The helping with the profile/photos… even some of the writing, totally ok. If I were to seriously use a dating app, I probably would have asked/paid Wendy to help overhaul it.May 3, 2019 at 8:44 am #842401
Totally support getting professional help with the profile, but sorry, all communications need to be from the actual dater, not their agent. The communication needs to be totally authentic. Even with the profile, someone should not be writing it for the dater from scratch. You should already have done your best with the profile, and the professional is polishing it for you.May 3, 2019 at 8:57 am #842402
Finding out that you’ve been talking to a paid professional and not your date would be a deal breaker for me.May 3, 2019 at 9:10 am #842404
Yeah, I look at that like when I used Monster to polish my resume: I had the bones of it and the content; they structured and polished it. I would never expect Monster to go on a job interview for me or communicate with a potential employer on my behalf.

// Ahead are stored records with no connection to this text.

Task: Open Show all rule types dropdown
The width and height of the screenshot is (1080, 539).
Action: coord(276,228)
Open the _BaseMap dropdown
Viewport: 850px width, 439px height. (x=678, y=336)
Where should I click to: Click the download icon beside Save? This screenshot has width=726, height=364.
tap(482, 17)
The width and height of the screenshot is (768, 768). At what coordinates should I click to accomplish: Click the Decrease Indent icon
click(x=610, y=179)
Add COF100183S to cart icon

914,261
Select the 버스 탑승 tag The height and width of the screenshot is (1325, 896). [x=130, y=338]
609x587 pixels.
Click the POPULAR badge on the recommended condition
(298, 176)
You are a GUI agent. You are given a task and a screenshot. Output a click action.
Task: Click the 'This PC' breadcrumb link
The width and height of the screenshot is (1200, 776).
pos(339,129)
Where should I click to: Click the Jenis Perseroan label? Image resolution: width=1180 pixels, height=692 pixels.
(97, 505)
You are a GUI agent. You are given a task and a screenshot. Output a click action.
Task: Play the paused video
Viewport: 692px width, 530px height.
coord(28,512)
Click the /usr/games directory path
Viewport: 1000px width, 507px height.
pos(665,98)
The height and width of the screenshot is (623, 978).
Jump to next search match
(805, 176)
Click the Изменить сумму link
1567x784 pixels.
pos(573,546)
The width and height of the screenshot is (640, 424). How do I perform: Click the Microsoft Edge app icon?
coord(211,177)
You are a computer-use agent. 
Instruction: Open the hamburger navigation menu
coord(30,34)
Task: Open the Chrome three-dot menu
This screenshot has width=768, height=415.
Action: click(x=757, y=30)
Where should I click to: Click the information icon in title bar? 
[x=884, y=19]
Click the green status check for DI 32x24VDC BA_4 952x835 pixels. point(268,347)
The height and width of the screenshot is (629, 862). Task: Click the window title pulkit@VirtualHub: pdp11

Anyone have fun weekend plans? I do – I am going to see Iliza Shlesinger perform (she’s my FAVORITE comic) and I’ll be in the second row and then I get to MEET HER!! I am over the moon excited. I’m taking one of my guy friends with me. Ironically I have an open mic right beforehand about 2 blocks away so I hope I can do both (open mic starts at 6:30 and the concert starts at 7). Comedy has been going really well and I’ve been booked in some really awesome shows lately. I’m pretty happy. 🙂May 3, 2019 at 9:36 am #842406
Derby party at the new club we joined. I got a $200 dress for $40 on Poshmark from some young woman who lives in Kentucky and has several of these dresses from the Vineyard Vines Derby Collection, lol. It’s strapless and blue gingham with a hot pink sash and little pink horseshoes embroidered on it. I got a little fascinator hat to match for $10. My husband has the red pants, a fancy blue blazer with red trim, and I got him a straw hat on Amazon with a red and blue band. He won’t wear a bow tie, but that would really take it to the right level.May 3, 2019 at 9:38 am #842407
I wondered about the make-over described in the article, too. It’s great that she helped him with his wardrobe for the photos, but I think if I saw photos of a guy who is well groomed/dressed, but when we went out or started dating, he was completely different, I’d find that off-putting as well. The guy profiled didn’t seem like a total slob or anything, but seemed uncomfortable in the clothes she picked out for him cause it’s not who he is. It’s great to put your best foot forward, but yeah, needs to be true to you.
I have a work meeting tomorrow morning, which is unfortunate, but BG and I are going to a wedding tomorrow night. It rained for like four days straight here, and we had a freak snow storm last weekend, but today is shaping up to be lovely and I think tomorrow will be too.